September 11, 2011|By Chris Foster
  • Bruins running back Derrick Coleman cuts off a block from lineman Alberto Cid, right, during Saturday's game against San Jose State.
Bruins running back Derrick Coleman cuts off a block from lineman Alberto… (Luis Sinco / Los Angeles…)

The best thing that could be said about UCLA's performance Saturday was it was a win.

The worst thing that could be said about UCLA's performance was it was a win over San Jose State.

In between sits a gray area as the Bruins prepare for Saturday's game against Texas.

But …

"A win is a win," running back Derrick Coleman said.

And …

"It could have been a lot worse," quarterback Richard Brehaut said. "We could have lost."

Some might be thinking the Bruins did, given the fact the 27-17 victory came against a San Jose State team that won only three games the previous two seasons and was coming off a 57-3 loss to Stanford.

So now the task is turning a win into a victory.

"We have to start taking it personally," Coleman said. "We have to show people who we are from the opening kickoff to the last play."

That didn't start until the second half Saturday.
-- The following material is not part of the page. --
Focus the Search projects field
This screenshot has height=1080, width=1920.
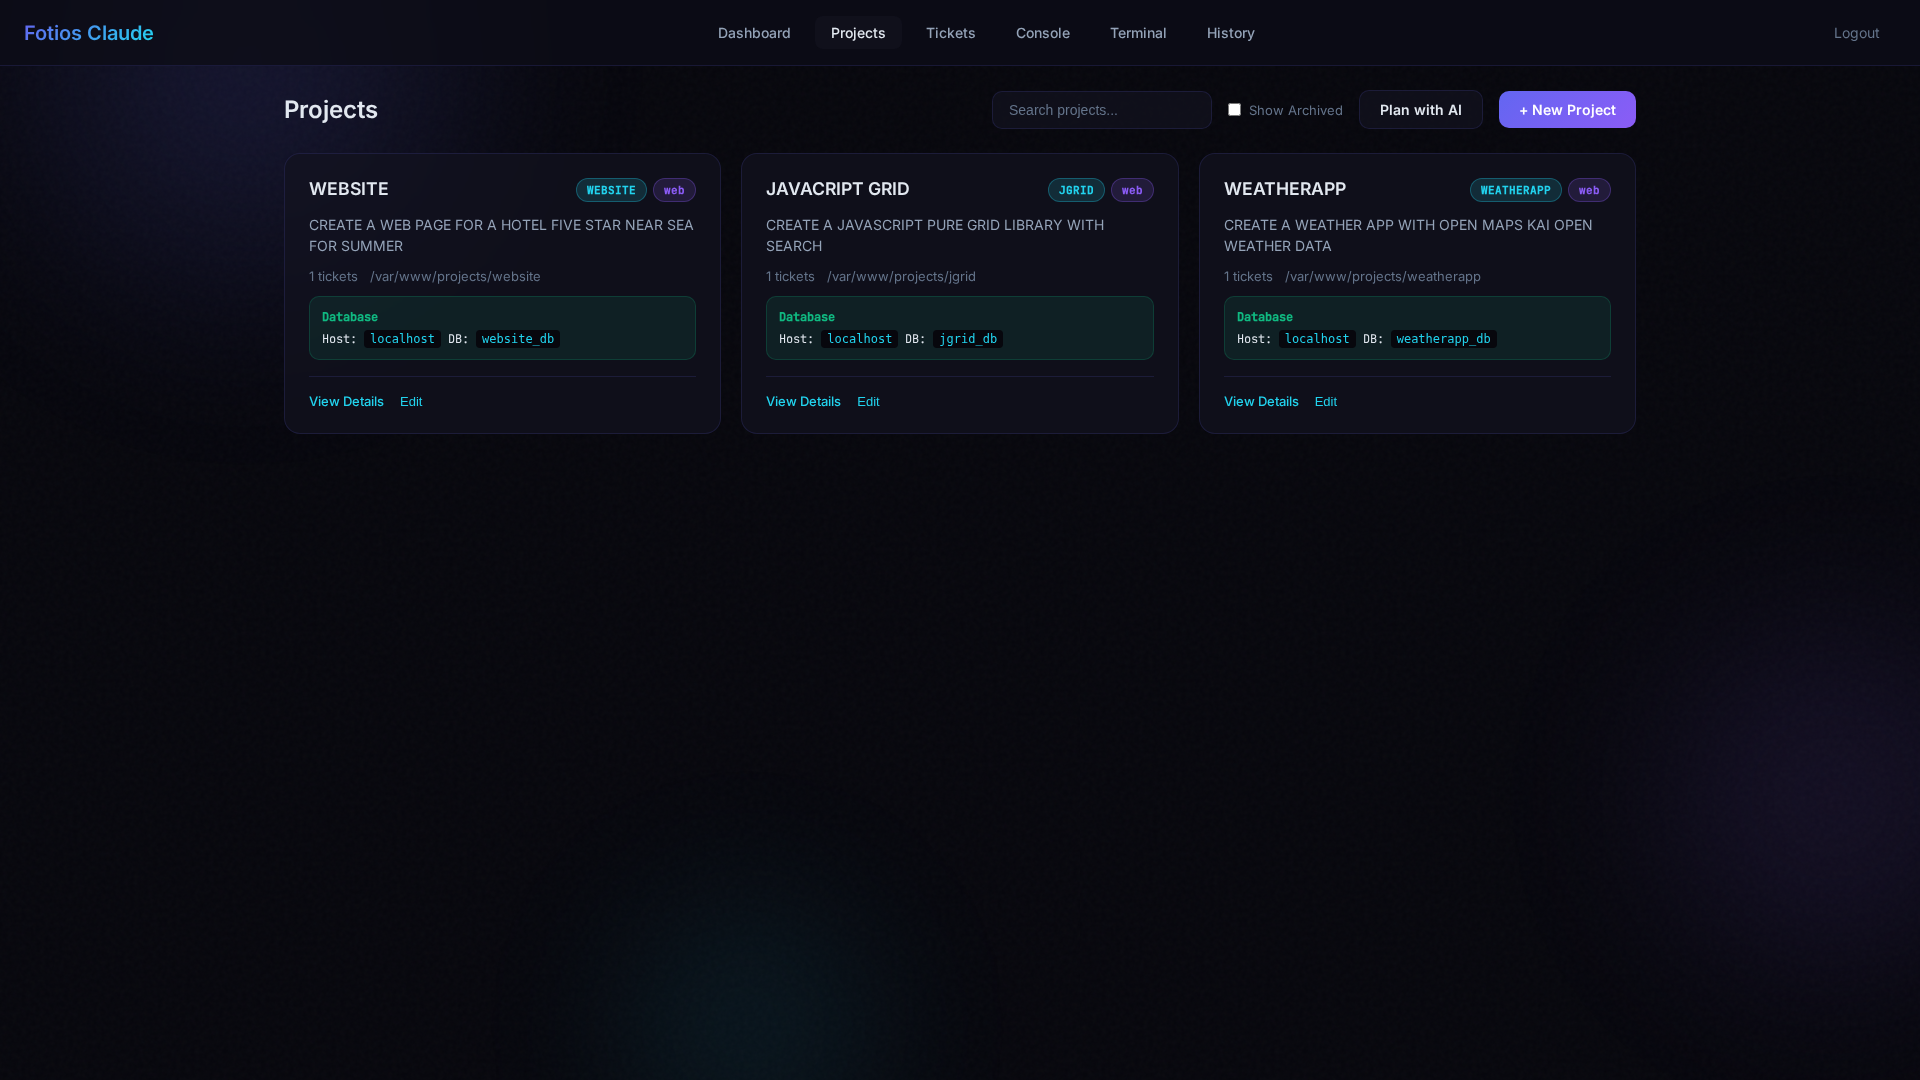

This seems the theme to Coach Rick Neuheisel's post-practice rant last Wednesday, which he underscored by shouting, "I can't be the only one who cares."

The Bruins seemed indifferent into the fourth quarter, even with the score tied at 17. With only 42,685 in attendance, there was two ways to look at this.

The Rose Bowl was half full: Coleman had 135 yards rushing, all in the second half, including a 24-yard touchdown run.

The Rose Bowl is half empty: It took awhile for the Bruins to finally seem to realize they outweighed San Jose State by an average of 40 pounds along the offensive line (and had a 240-pound running back).

Neuheisel said, "We wanted to do that" earlier, but "we kept seeing chances down the field, that unfortunately we were not able to capitalize on. For us to be the team we want to be, we have to make big plays."

The Rose Bowl is half full: Twice the defense got the ball back after the offense gave it away with the score tied. Linebacker Sean Westgate stopped San Jose State at the 17-yard line with an interception. Cornerback Sheldon Price's interception set up a 20-yard field goal.

The Rose Bowl is half empty: Both passes were thrown by San Jose State's third-string quarterback Blake Jurich, who was tossed into his first college game when Dasmen Stewart left with cramps.

However, "when the defense does that, you have no idea the motivation it gives the offense," Brehaut said.

And now?

"We put our focus on Texas," Brehaut said. "We have to watch films and see what we can do better, what I could have done better. We weren't doing things offensively we wanted to do. We turned the ball over."

But they won.

Injury update

Neuheisel said quarterback Kevin Prince, who was held out of Saturday's game because of a sprained right shoulder, would be ready for the Texas game. Neuheisel said he would not name a starting quarterback this week.

Linebacker Glenn Love (dislocated shoulder) will return to practice Tuesday, Neuheisel said.

No pep talk

Neuheisel did not give a postgame address to the crowd Saturday.

"It has become a distraction as soon as [the media] started asking about it," Neuheisel said. "It wasn't meant to be a publicity thing. I love the Bruins' fans and want to share my thoughts with them. When it became an issue, it was no longer worth it."